I was trying to think of how I could fit in preschool-age activities, like coloring or matching shapes or water play or art experiences, into the daily morning Table Time (which is geared more toward my oldest with some writing and narration and learning a primary song).
I have recognized that I have felt a bit sad that I haven't been able to give my 5 and 3 year old the same kinds of experiences as my first child had, coloring and "preschool-ish activities" and doing projects with just Mom. The part of me who attended public school even still wondered from time to time if they might be "missing" something important if the young ones did not receive a certain amount of special projects just for them each day.
I have been feeling discouraged because I know that in the course of a day, there really is not time to fit "it all" in (time with the little ones in the way I think they need and separate time with the older ones). Many times it is all of us together listening to classical piano music on a CD while I cook and someone chops a vegetable nearby. Or painting at the art table while I read aloud. Or even playing computer games while I read aloud!
(This has been great lately, and I know many mothers will wince
when they read that, but, hey! It's working for us!)
But I am accepting that as a family-style learning environment in a home, that doing a project with older and younger siblings together does have advantages and that it is NOT necessary for the younger children to have what the oldest had. That is key. It is not Necessary! In fact, there are certain advantages that school children do not receive in a classroom like a child in a multi-age family who learns primarily at home does.
Hearing Donna talk about young children not needing the school experience of academics validated what I already know in my own heart and allows me to just embrace having my 3 year old along for the ride! I also feel free to release any remaining doubt and fear or misconceptions about what kind of learning experience a young child needs.
Just hearing someone like Donna who has been there and knows what has worked
really makes a difference.
I understand now. Play dough at the table while Mom reads aloud, writing in foamy shaving cream on baking pans, helping Mom do dishes or holding tools while Dad fixes a bike. All those things don't happen according to plan on a set schedule and according to a 'trusted format', but the cumulative effect over time is enough!And it sets the stage just fine for a dive into study later on, when the individual child is matured and ready. I think of it like a rose blooming or a butterfly emerging from his chrysalis. It can't and needn't be forced--it will happen when the time arrives.
What it looks like:
Most days, I get the day started and little ones dressed and fed, sit and do Table Time with the oldest and then snack and read and rest with the two youngest. Some days I might take a walk up to the park or around the neighborhood with the children. We all enjoy this bit of nature and fresh air. Later in the evening, after dinner, I might read to my 5 year old while he plays a computer game (he loves "Charlotte's Web" and asks me to read more to him, so I know he likes this) and later play a board game with my oldest. It is wonderful to be able to figure out how to find at least one Meaningful Moment with each child each day. Those kinds of days are precious to me and I trust my children are getting enough out of them, learning-wise.

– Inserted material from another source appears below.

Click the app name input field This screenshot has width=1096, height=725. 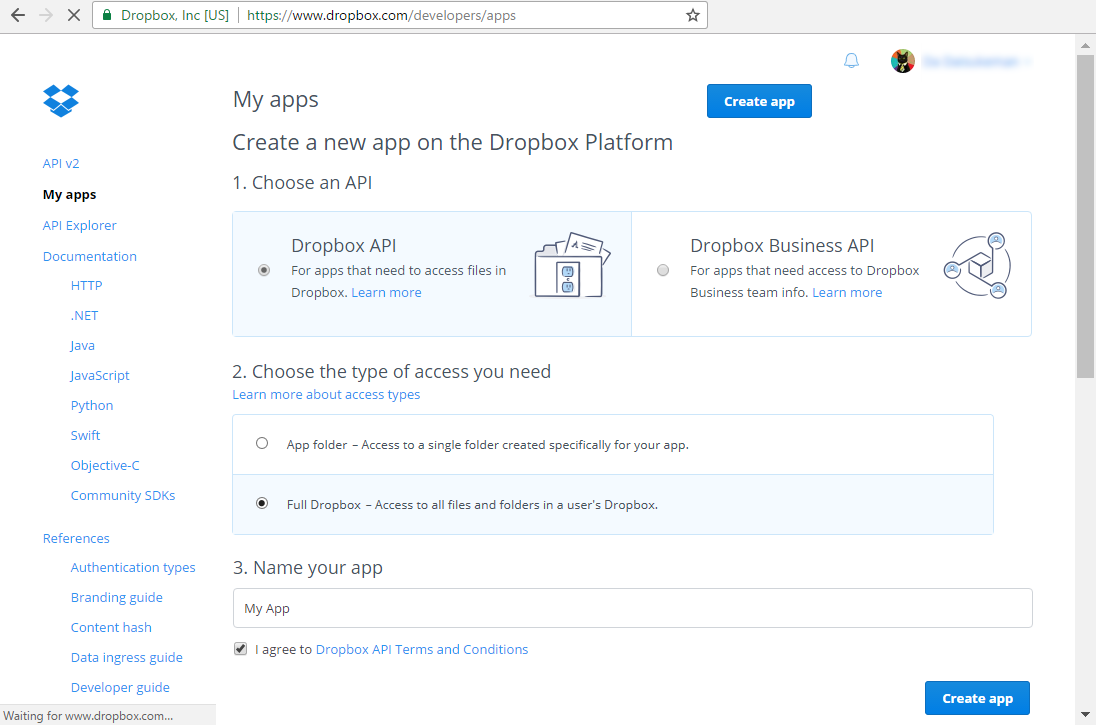[x=632, y=608]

Listening and pondering today has further served to solidify my confidence in the flexibility and fluidity of family-centered learning and I marvel at how so much really can be accomplished, in such simple ways. I realize I don't have time and resources to give my kids every single classic piece of literature or art experience I would wish for them, but by continuing to build a stable home foundation and offer them experiences daily and weekly, along with what they discover themselves, I realize all this weaves together to make up the beautiful tapestry of their own learning and it is "enough". Each day is a new and unique adventure.